Durante i controlli sono state rinvenute carenze strutturali e stupefacenti pronti allo smercio.
Venezia – Il Questore di Venezia ha disposto la sospensione, ai sensi dell’art. 100 TULPS, della licenza di attività di pubblico esercizio sito in Musile di Piave – Venezia per la durata di quindici giorni.
Già in data 22 marzo, nel corso di un servizio concordato in sede di Comitato Provinciale per l’Ordine e la Sicurezza Pubblica tenutosi presso la locale Prefettura e coordinato dalla Divisione di Polizia Amministrativa e Sociale della Questura di Venezia, che ha visto coinvolti Carabinieri, con la collaborazione di N.A.S. e Nucleo Tutela Lavoro, Guardia di Finanza, Ispettorato del Lavoro, Vigili del Fuoco, polizia locale di Musile di Piave e Unità Cinofila della polizia locale di Venezia, è stata interrotta l’attività di pubblico spettacolo del locale che adotta la formula di “After Hours” con intrattenimento nelle ore pomeridiane e serali.

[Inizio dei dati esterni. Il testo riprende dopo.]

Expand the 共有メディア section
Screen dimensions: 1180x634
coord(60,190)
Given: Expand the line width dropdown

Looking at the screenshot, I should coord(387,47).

I controlli avevano permesso di verificare che all’interno del locale non vi erano le condizioni di sicurezza per proseguire lo spettacolo di ballo ed intrattenimento danzante.

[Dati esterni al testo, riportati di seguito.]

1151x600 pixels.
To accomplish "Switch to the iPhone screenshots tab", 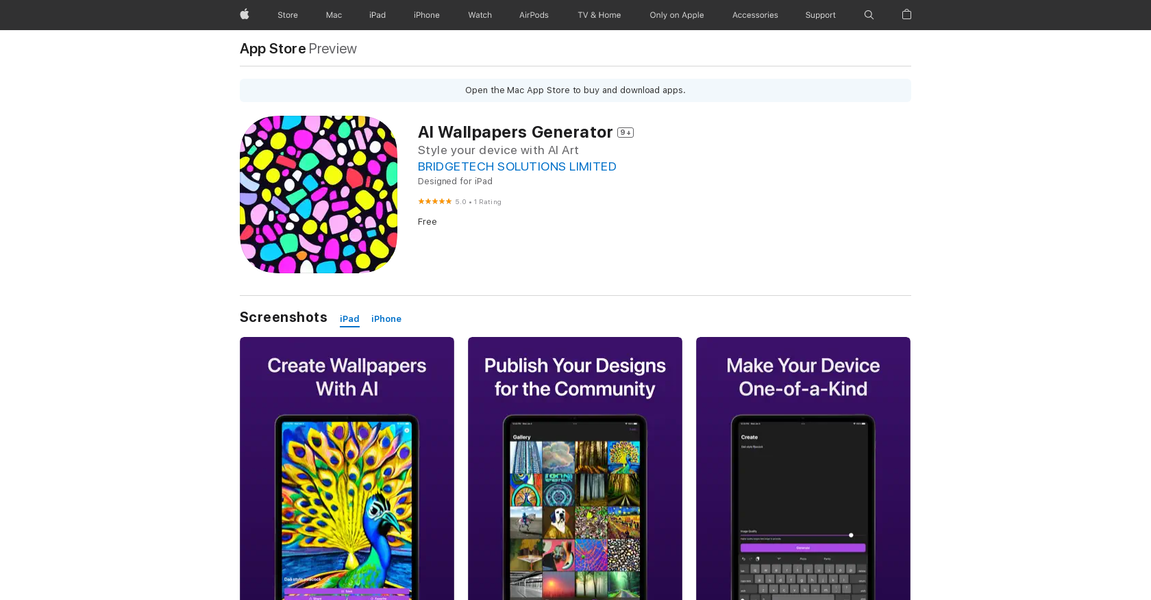I will point(386,319).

Infatti, come accertato dai Vigili del Fuoco alcune tettoie del locale erano rivestite di materiali non ignifughi, con lampade in plastica di materiale infiammabile, pergolati con coperture composte da teli oscuranti altamente combustibile.
È risultato, inoltre, che le vie di esodo erano ostruite, le uscite di sicurezza non funzionanti così come le lampade di emergenza. All’interno degli spazi del locale era stato rinvenuto e sequestrato un ingente quantitativo di varie sostanze stupefacenti con confezionamento vario e pronto per essere smerciato.
Il sito oggetto di controllo era risultato non in regola con i permessi per apertura di un locale di intrattenimento-sala da ballo in assenza di agibilità in violazione degli artt. 68 e 80 TULPS in riferimento agli artt. 681 e 666 del Codice Penale e per i quali reati è stata informata l’Autorità Giudiziaria competente.
L’attività di intrattenimento danzante veniva sospesa la sera del 22 marzo u.s. verso le ore 21.00 per ordine di un Ufficiale di Pubblica Sicurezza non essendoci le condizioni minime sicurezza a tutela dei moltissimi avventori, quasi 1000.
Il provvedimento odierno di sospensione ex art. 100 TULPS, emesso dal Questore è stato notificato a cura del personale della Divisione Amministrativa della Questura di Venezia in collaborazione con i Militari dell’Arma dei Carabinieri e gli agenti della Polizia Locale di Musile di Piave.